BC’s Road to Frozen Four Not Easy, But Very Doable


In ordinary terms, Boston College’s trip through the NCAA Tournament will involve some time on the Mass Pike and I-290 until reaching the DCU Center. In other terms real to the Eagles and their fans, it begins with the Air Force Falcons. Every stop on the way, the path will become more difficult, but not unnavigable. There’s (typically) no such thing as an easy route to the Frozen Four, and this year is no different.

When it comes to going to Tampa, Boston College has two teams in its way: Air Force and the winner of the Maine/Minnesota-Duluth game. With regards to the first, a loss in this game would not only be an enormous upset, but an even more bitter loss than last year’s implosion against Colorado College. In that contest, BC got shafted by the committee and sent out to St. Louis; now, the Eagles are in the comforts of their own commonwealth at an arena where they typically play well. Not only that, but they are the top overall team in the tournament, facing the weakest team in the field.

Fortunately, the DCU Center treats BC well during regional action. Since the turn of the century, the Eagles are 8-1 out in Worcester, and it also happens to be the site where Boston College has launched all three of their previous tournament conquests under Jerry York (2001, 2008, and 2010).

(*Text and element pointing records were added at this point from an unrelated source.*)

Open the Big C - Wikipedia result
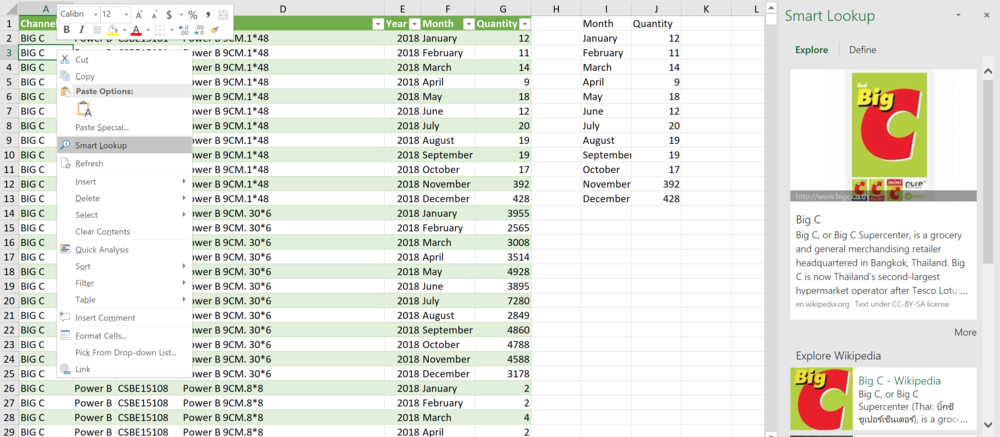1000x437 pixels. [x=899, y=381]
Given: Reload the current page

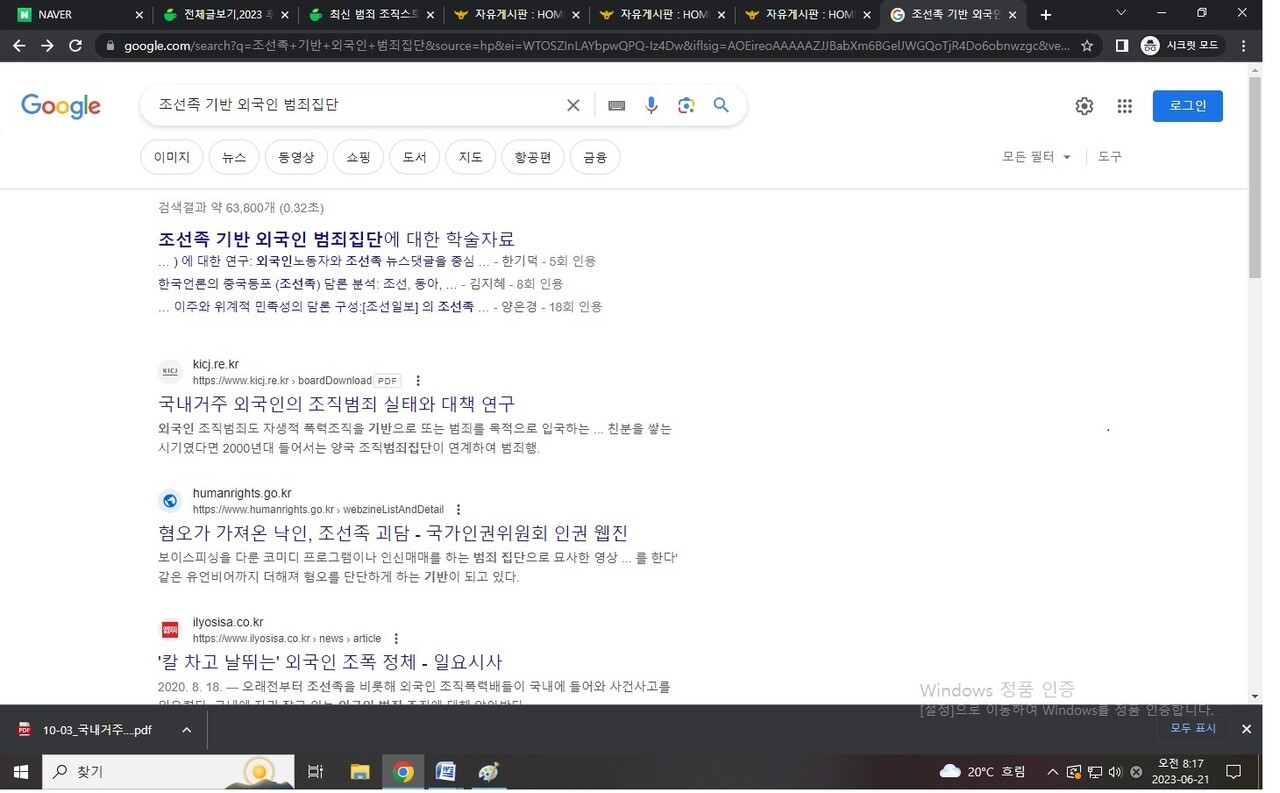Looking at the screenshot, I should [75, 46].
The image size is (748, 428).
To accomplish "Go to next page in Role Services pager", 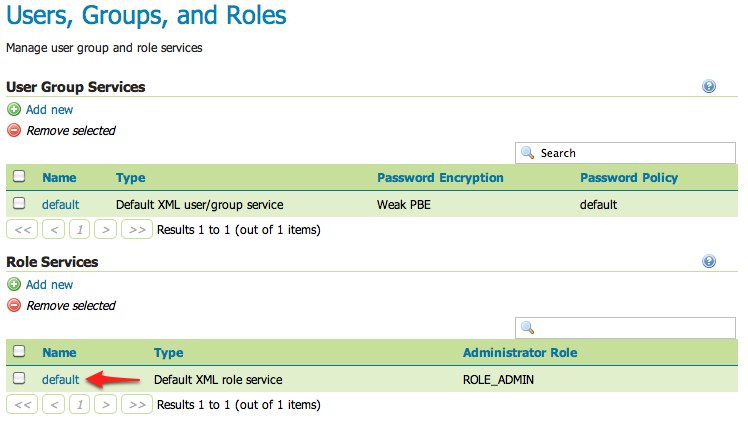I will pos(105,405).
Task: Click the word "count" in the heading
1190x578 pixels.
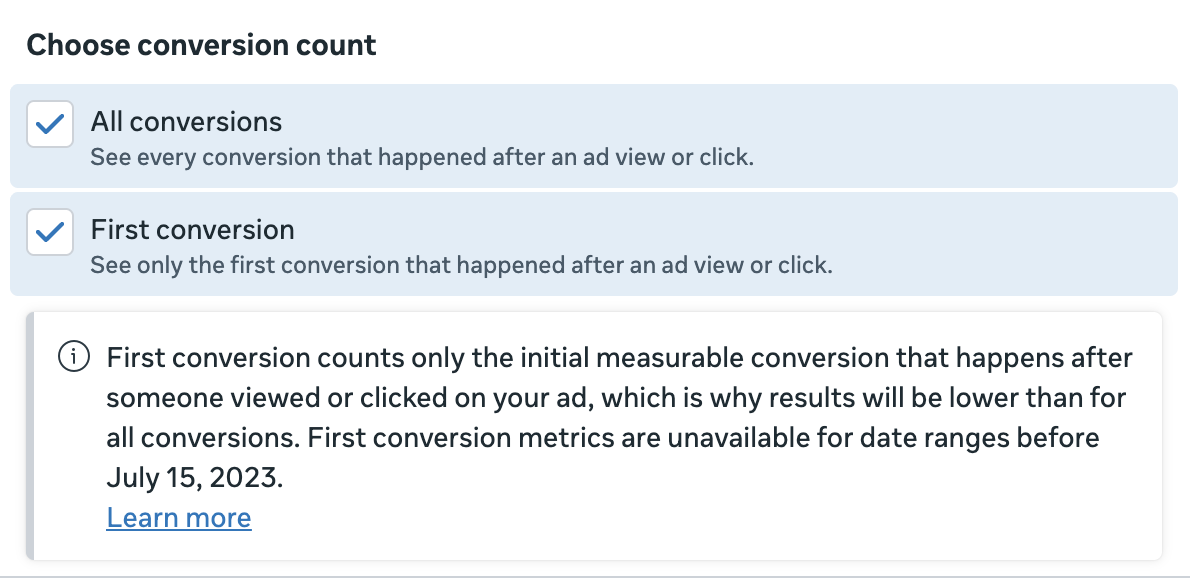Action: click(343, 45)
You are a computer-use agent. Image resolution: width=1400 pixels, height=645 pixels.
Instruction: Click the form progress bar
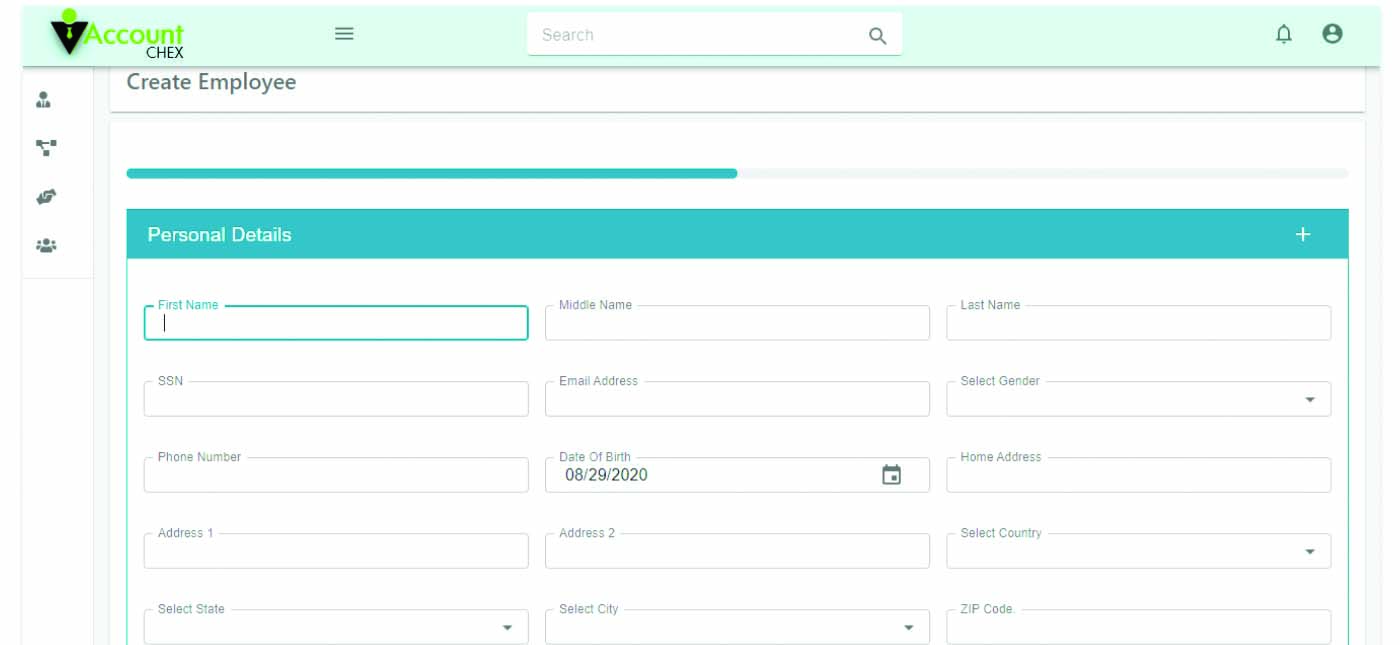coord(737,173)
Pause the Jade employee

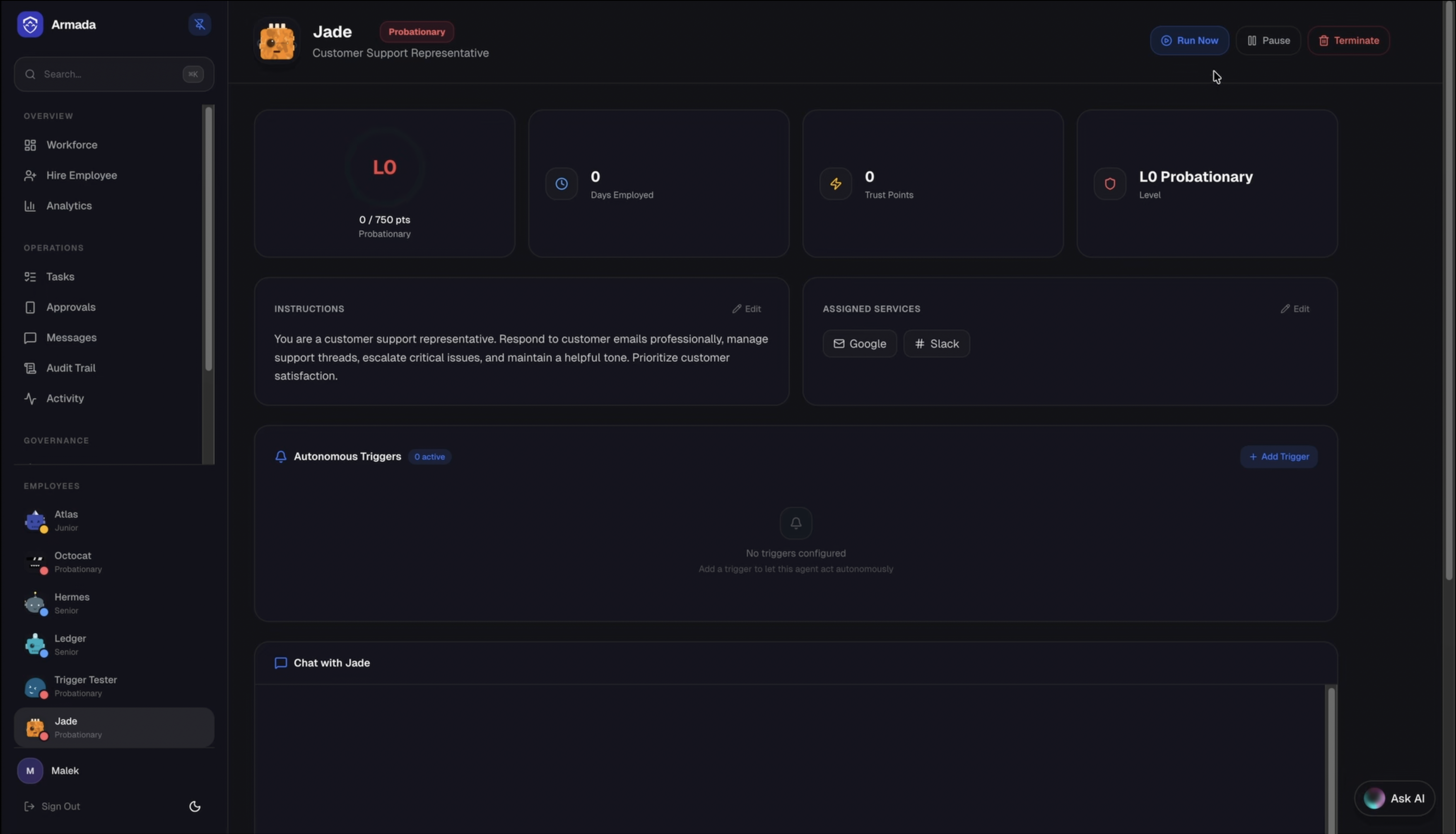tap(1268, 41)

Playing the Falcons also seems to agree with the Eagles, but don’t be fooled by their all-time record. Boston College has won all five meetings on ice with Air Force, but only one has taken place since Jerry York became coach in 1994. The other four games were played between 1977 and 1993. None of them matter, anyway; the only one that does is the game to be played in March 2012.

As for Minnesota-Duluth and Maine, both are ranked teams. The former are the defending national champions and the latter were the most recent team to have beaten BC. Granted, Boston College just beat Maine to win the Hockey East title, but they’re only 2-2 against the Black Bears this season, and Maine was down a key player for said matchup (one Spencer Abbott). With regards to the Bulldogs, the Eagles do have a little history with them, but it’s dated. The last time the Eagles saw Minnesota-Duluth was in October 2003 (a tie), and the time before that was December 2001 (a win). Neither of those games mattered as much as this one would, if it happens.

Boston College will face an Air Force team looking for a titanic upset, while Minnesota-Duluth is hungry to repeat and Maine is looking for revenge for the Hockey East final. None of them are going to make the Eagles’ job easy, but there is hope. Not one of these teams mentioned is better than Boston College on paper — but of course, games are not played on paper. The Eagles also have an aforementioned distinct advantage when playing their regional rounds in Massachusetts. Finally, one would think they’d like to at least avoid the public indignity of losing a 1-16 game after getting torn a new corn chute by Colorado College in their last NCAA Tournament game.

Did we also mention that BC has Jerry York, who will by next season be the winningest coach in the history of college hockey?

The Eagles are the top seed for a reason. Just because they might face a tough game or two on the way to Tampa does not mean they cannot or should not be favored to win. Now, they might not win, but they should. The first game is as easy as the road to Tampa, and ultimately the national title, will get, but if any team can steer its way through a difficult tournament, it is Boston College.